Et s'il était le seul des éléphants à avoir barri contre son camp ? Historiquement, l'environnement est une affaire «peu sérieuse» pour le PS : la nature, c'est bien joli, mais c'est l'homme, l'ouvrier, l'usine, qu'il faut défendre. Ce logiciel de la gauche productiviste fut aussi celui de Michel Rocard. Mais à la différence de ses pairs, l'ambassadeur de France pour les pôles Arctique et Antarctique sut s'en écarter voilà trente ans : la nature, c'est l'homme et réciproquement. «Le réchauffement climatique est pour l'humanité une interdiction de continuer à fonctionner sur le plan énergétique comme elle le fait jusqu'ici», disait-il encore à Libération en 2013. «Il avait intégré le logiciel du XXIe siècle et pris en compte l'état de la planète», loue Nicolas Hulot. Pour Delphine Batho, ancienne ministre de l'Ecologie,«il avait la conscience des enjeux et la radicalité d'un jeune homme».
Le déclic écologique date peut-être de sa rencontre avec le glaciologue Claude Lorius, à la fin des années 80, quand il négocie le traité sur l'Antarctique. «Celui-ci doit beaucoup à Michel Rocard», témoigne le climatologue Jean Jouzel. En 2009, il préside la conférence d'experts sur la contribution climat-énergie, la fameuse taxe carbone, qui naîtra sous François Hollande, en 2014. L'ex-ministre de l'Ecologie Philippe Martin se souvient d'un déjeuner en tête à tête : «J'étais bluffé par l'énergie qu'il mettait à me convaincre que ma seule mission était de parvenir à faire basculer la fiscalité du travail vers la fiscalité écologique.»
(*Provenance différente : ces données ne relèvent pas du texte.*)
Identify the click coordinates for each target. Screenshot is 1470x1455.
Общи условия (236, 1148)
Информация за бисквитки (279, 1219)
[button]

Transgressif, Michel Rocard l'était… jusqu'à un certain point. Fils d'Yves Rocard, le père de la bombe atomique française, il était un ardent défenseur du nucléaire civil. «Il n'imaginait pas trop la possibilité d'un accident, mais on pouvait parler», témoigne Corinne Lepage, autre ex-ministre de l'Environnement. Plus étonnant : sa position en faveur du gaz de schiste, guère cohérente avec ses convictions sur le climat. «Il aurait pu évoluer sur ce sujet, il ne restait pas campé sur ses positions. Il savait que ce n'était pas se déjuger que de changer d'avis», confie Nicolas Hulot. Fin 2015, à l'ouverture de la COP 21, il lâche sur Europe 1 le constat qui fut sans doute le moteur de son engagement à contre-courant des barons socialistes : «Je suis quinze fois grand-père et j'ai un peu honte que ma génération laisse aux suivantes un monde en bien plus mauvais état qu'il ne l'était quand il m'a fait l'honneur de m'accueillir.»